Dono de brandos aspectos teóricos, o músico conta que segue tendo as melhores ideias no carro ou no banheiro. “Canto, gravando no celular. Às vezes, uma melodia básica, e noutras registro o arranjo inteiro, que pode ser de uma orquestra inteira que está na minha cabeça. Lembro, depois, ouvindo o áudio do celular”, comenta. Com o ouvido bom, Sascha agora se debruça sobre O pastor e o guerrilheiro (de José Eduardo Belmonte), o novo longa de Thiago Foresti e em uma série de nove documentários feitos para o maior canal de tevê alemão.
“Cada filme requer elementos muito diferentes”, reforça o compositor.

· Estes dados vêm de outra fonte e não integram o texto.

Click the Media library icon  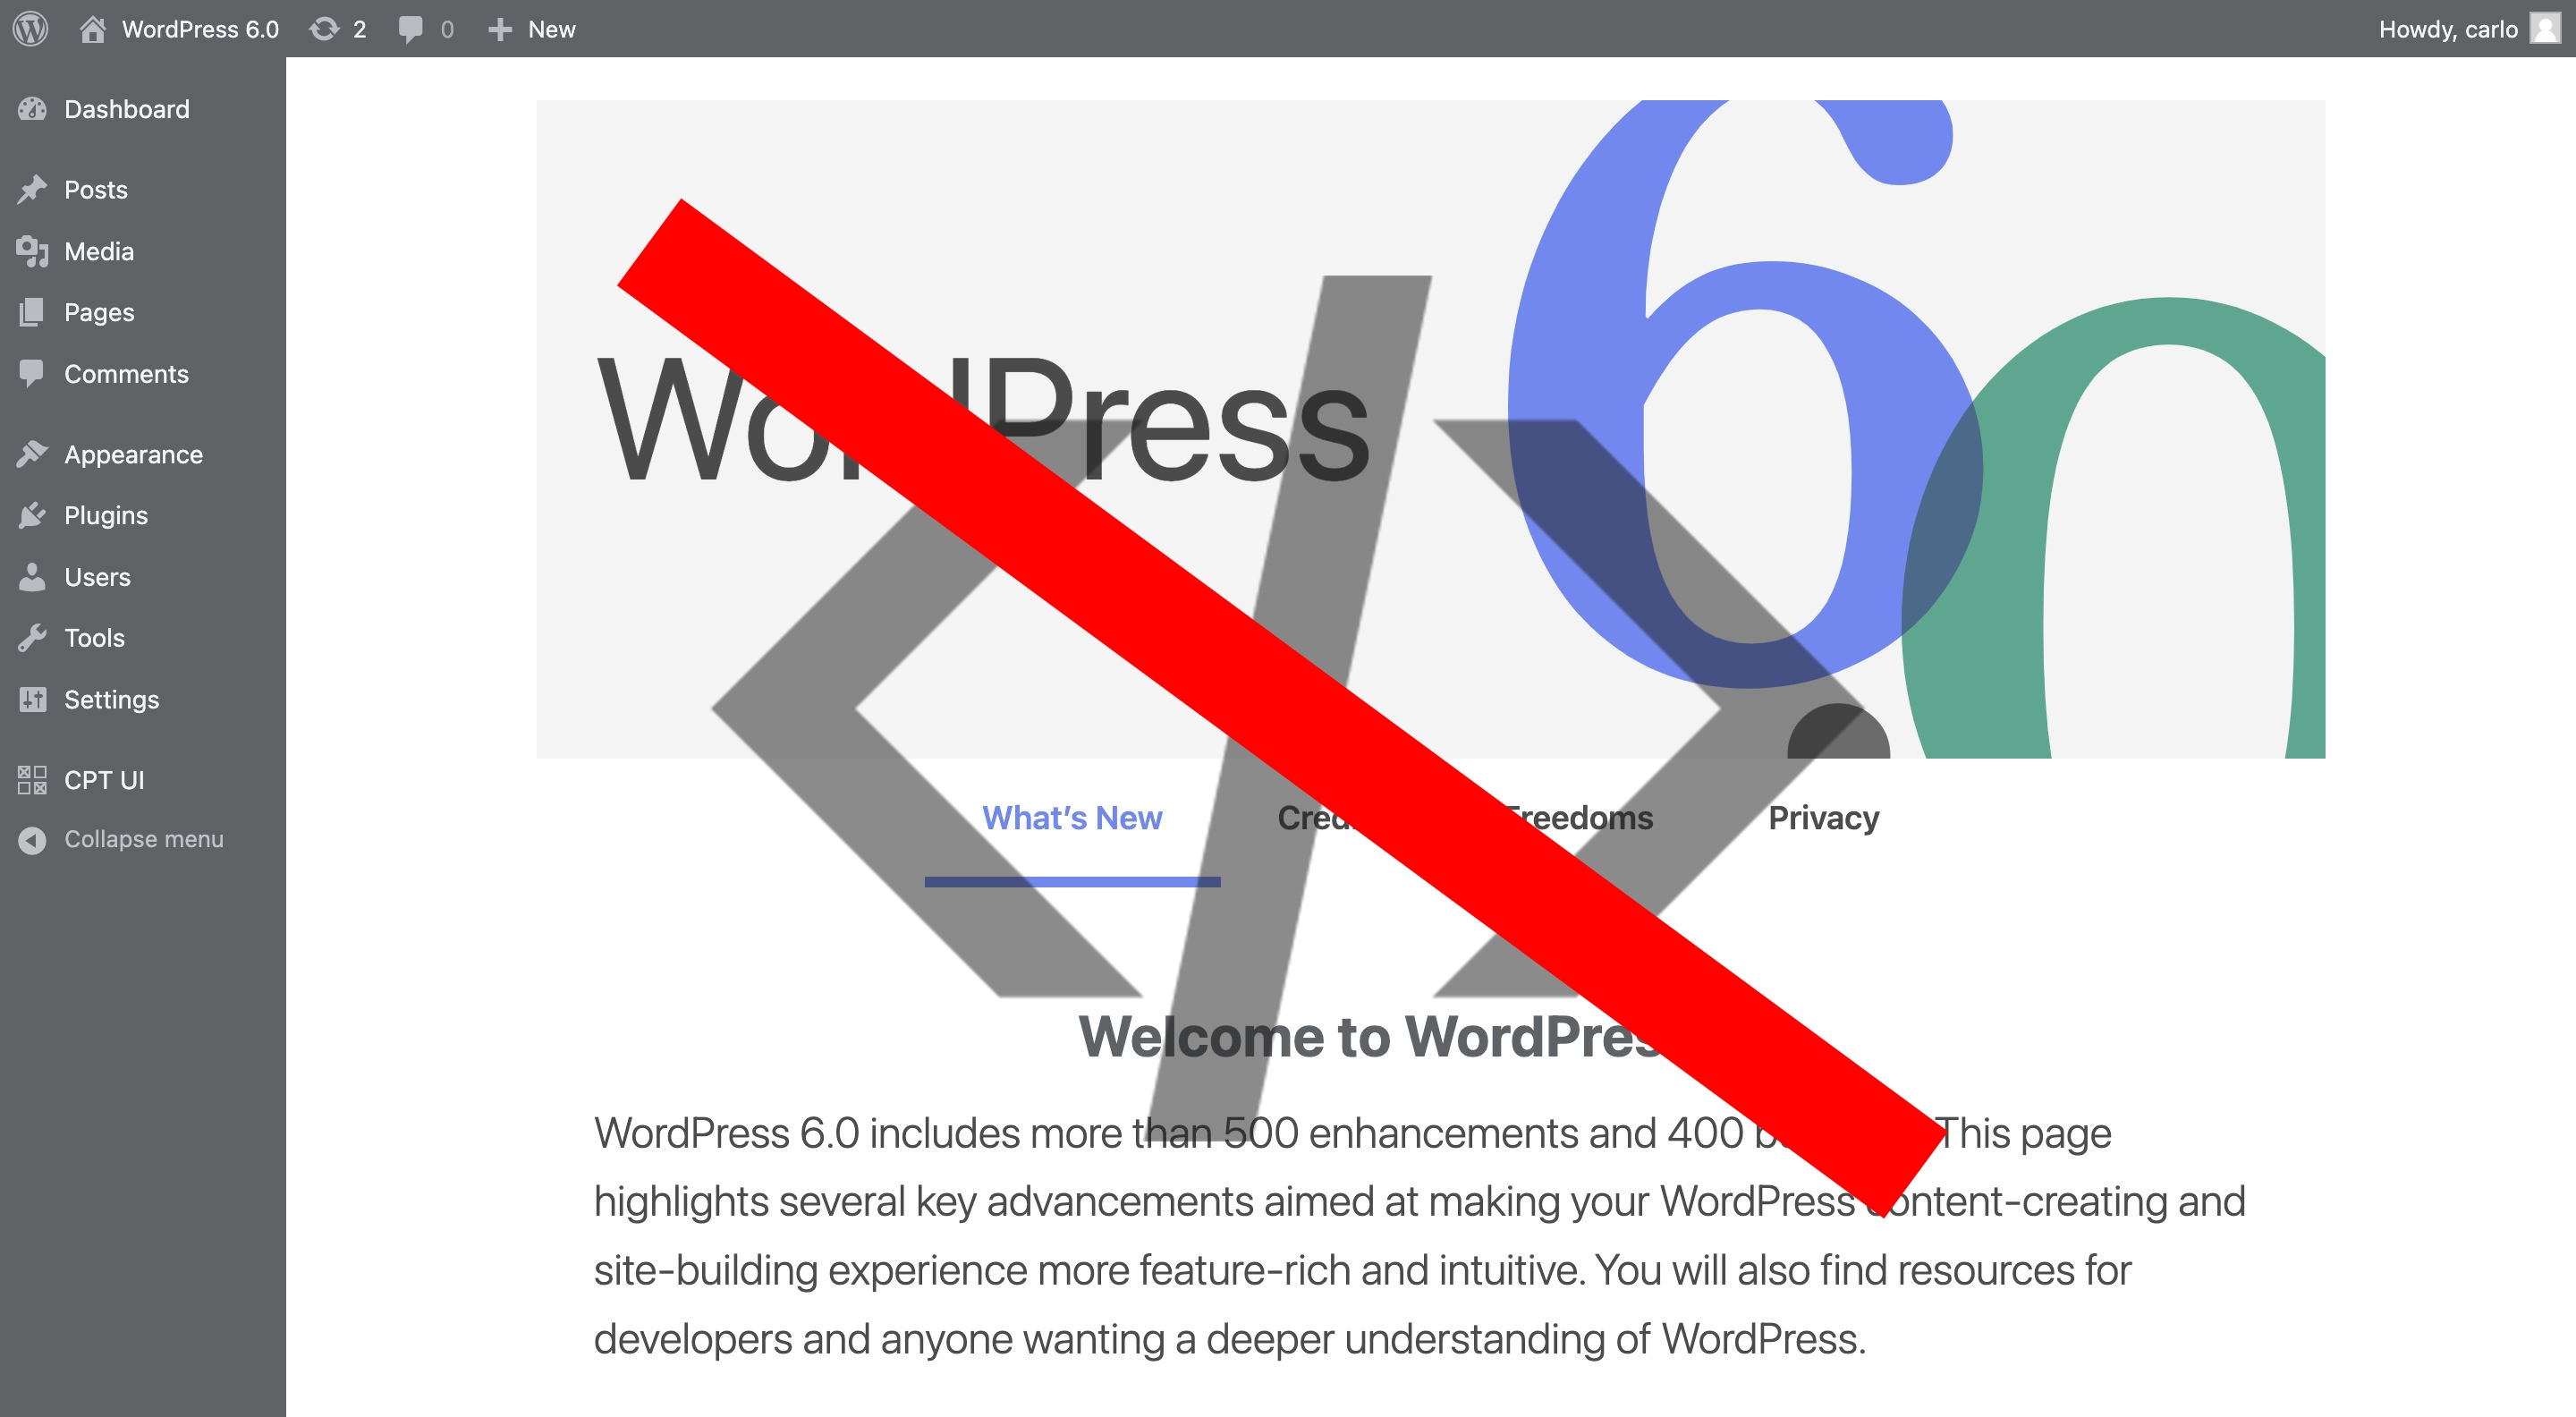point(32,251)
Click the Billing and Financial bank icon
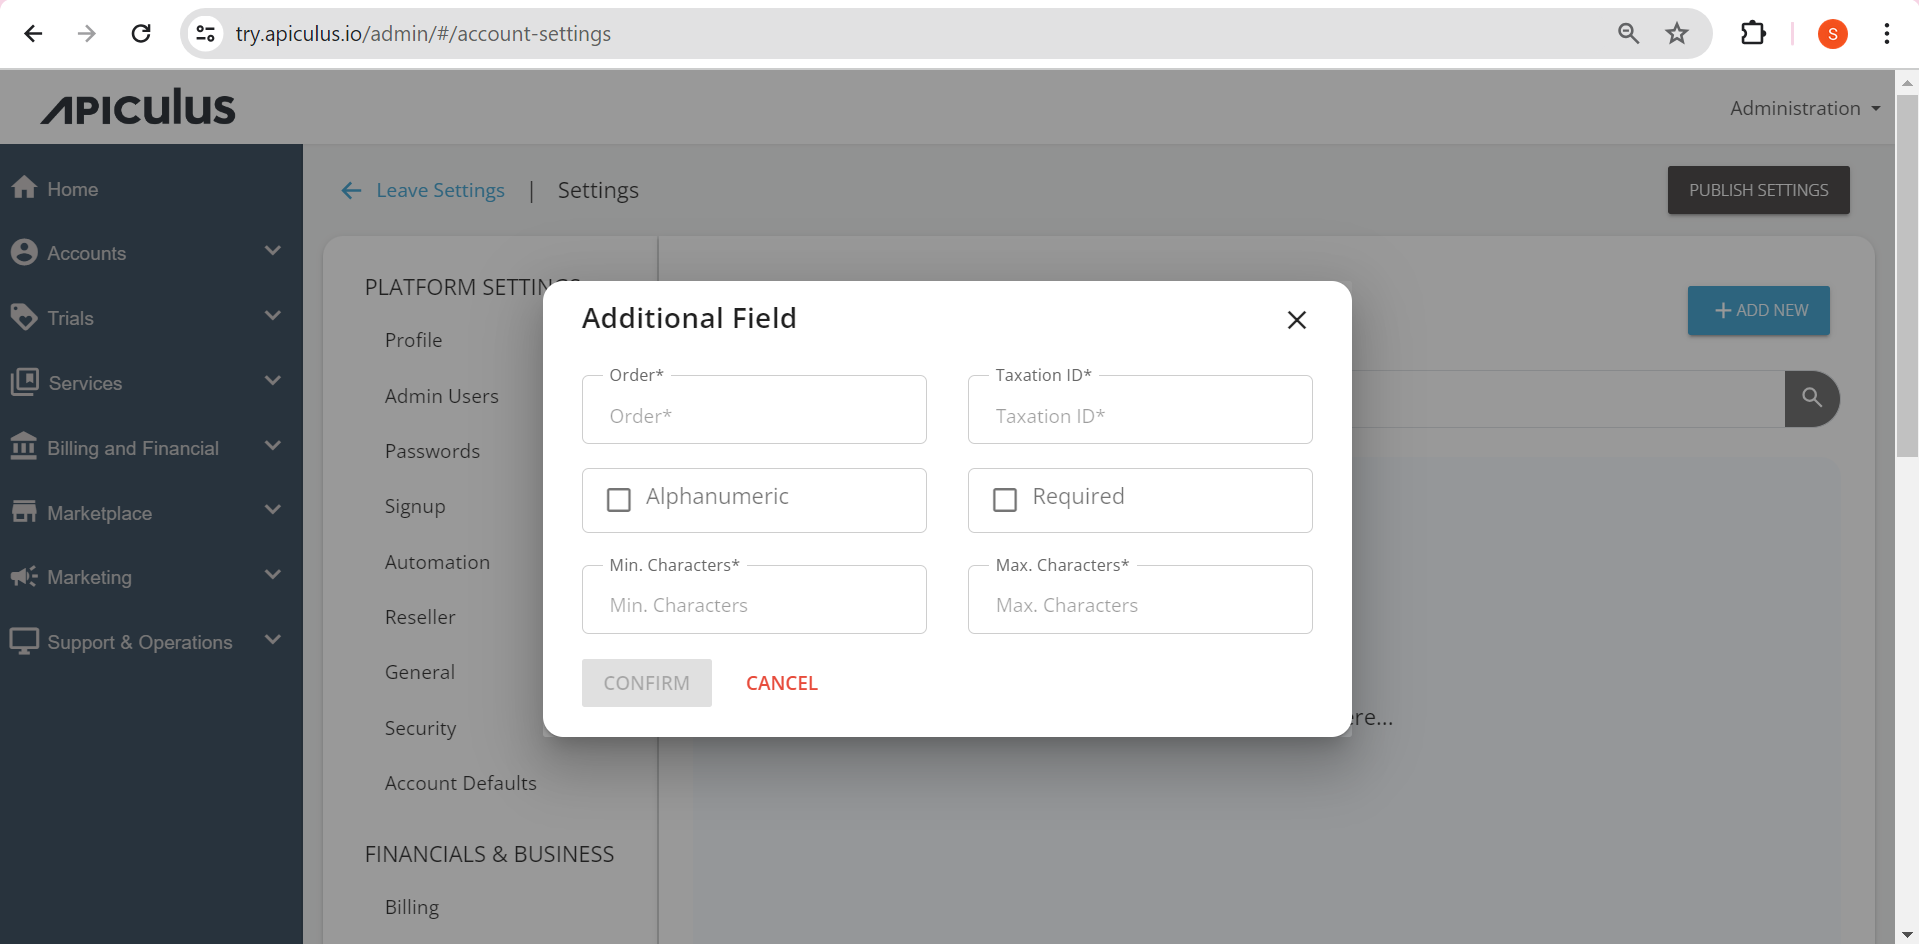1919x944 pixels. 25,447
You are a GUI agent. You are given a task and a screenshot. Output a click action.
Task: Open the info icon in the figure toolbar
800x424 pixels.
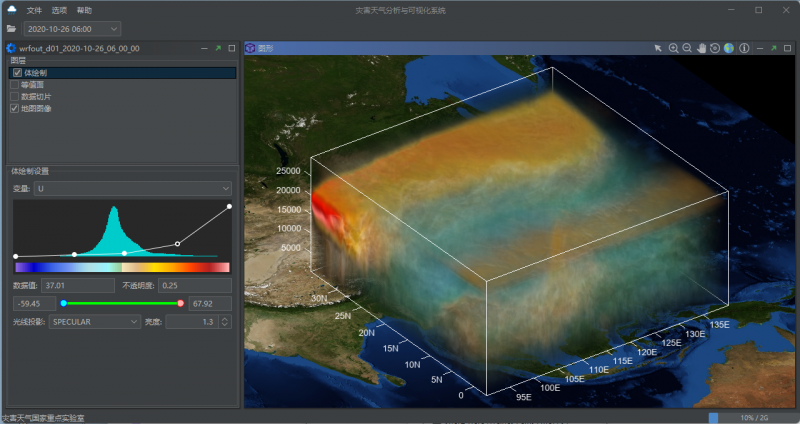[744, 48]
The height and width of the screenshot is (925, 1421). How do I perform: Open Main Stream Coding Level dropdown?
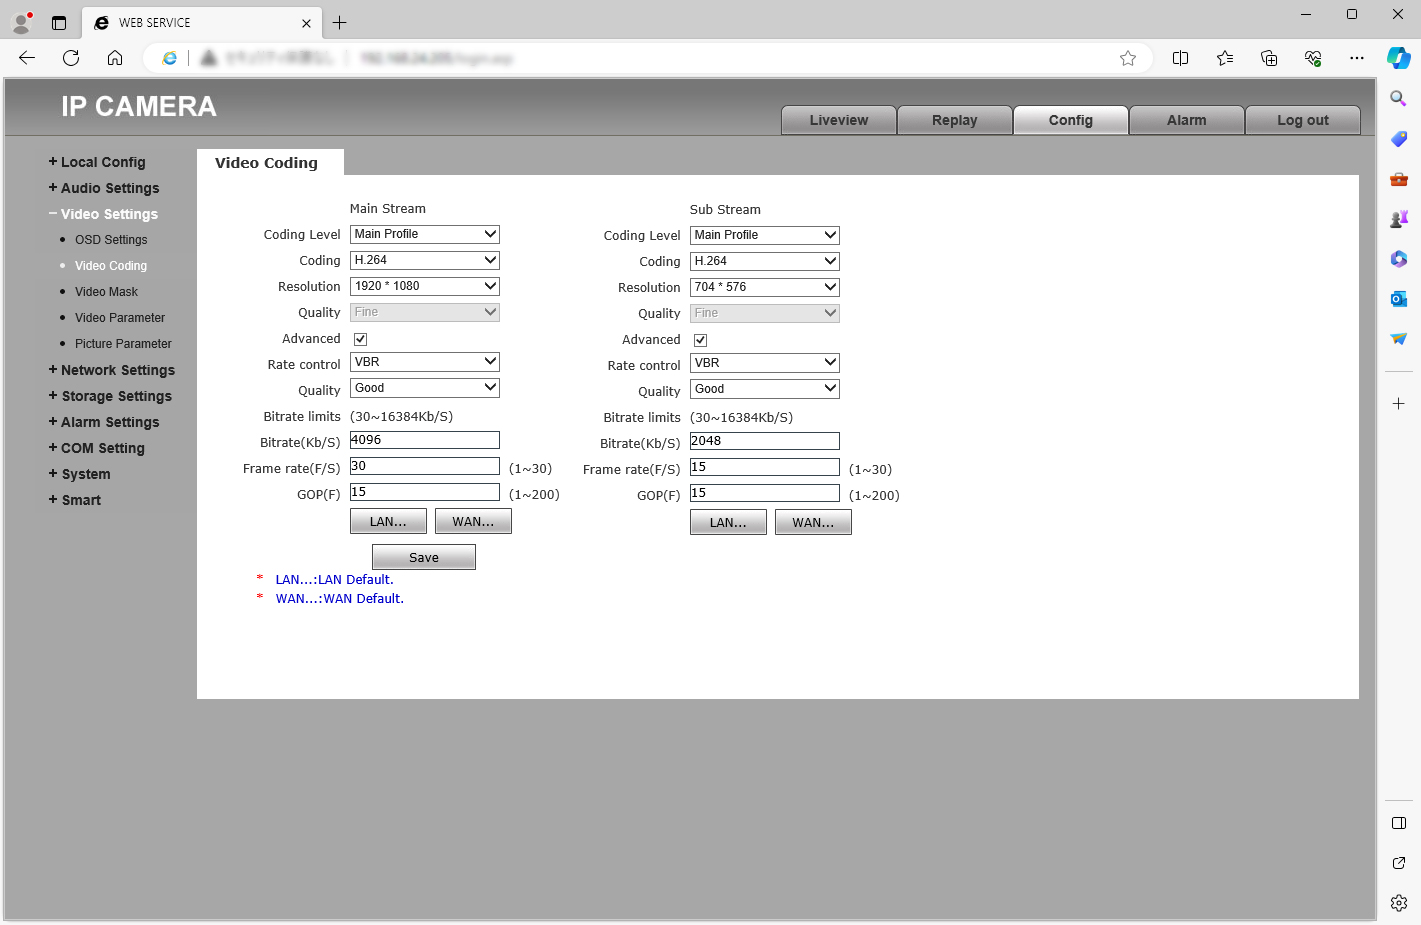click(x=424, y=234)
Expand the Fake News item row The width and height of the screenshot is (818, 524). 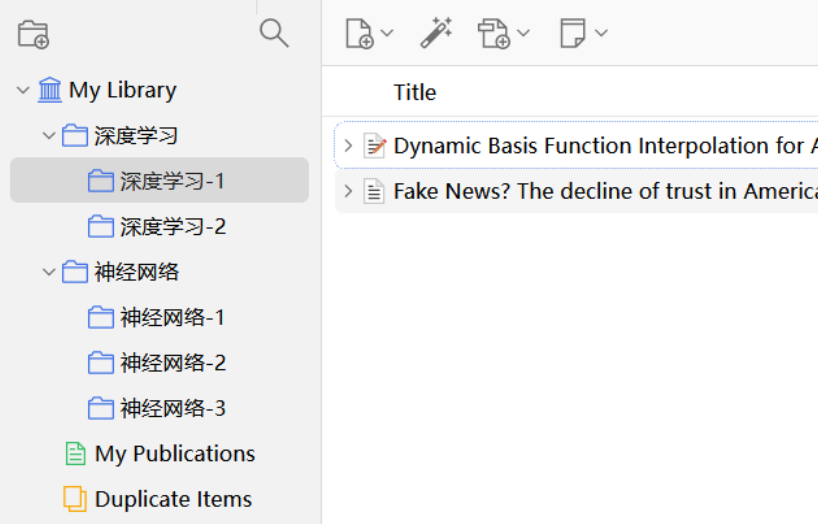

Tratando de ditadura, o longa de Belmonte convidou ao estilo mais clássico, enquanto o filme de Foresti demandou muita música eletrônica e sintetizador. Para os que queiram se aventurar no mundo das trilhas, Sascha alerta que os valores pagos são pequenos, mas há sempre a perspectiva positiva com a entrada de direitos autorais.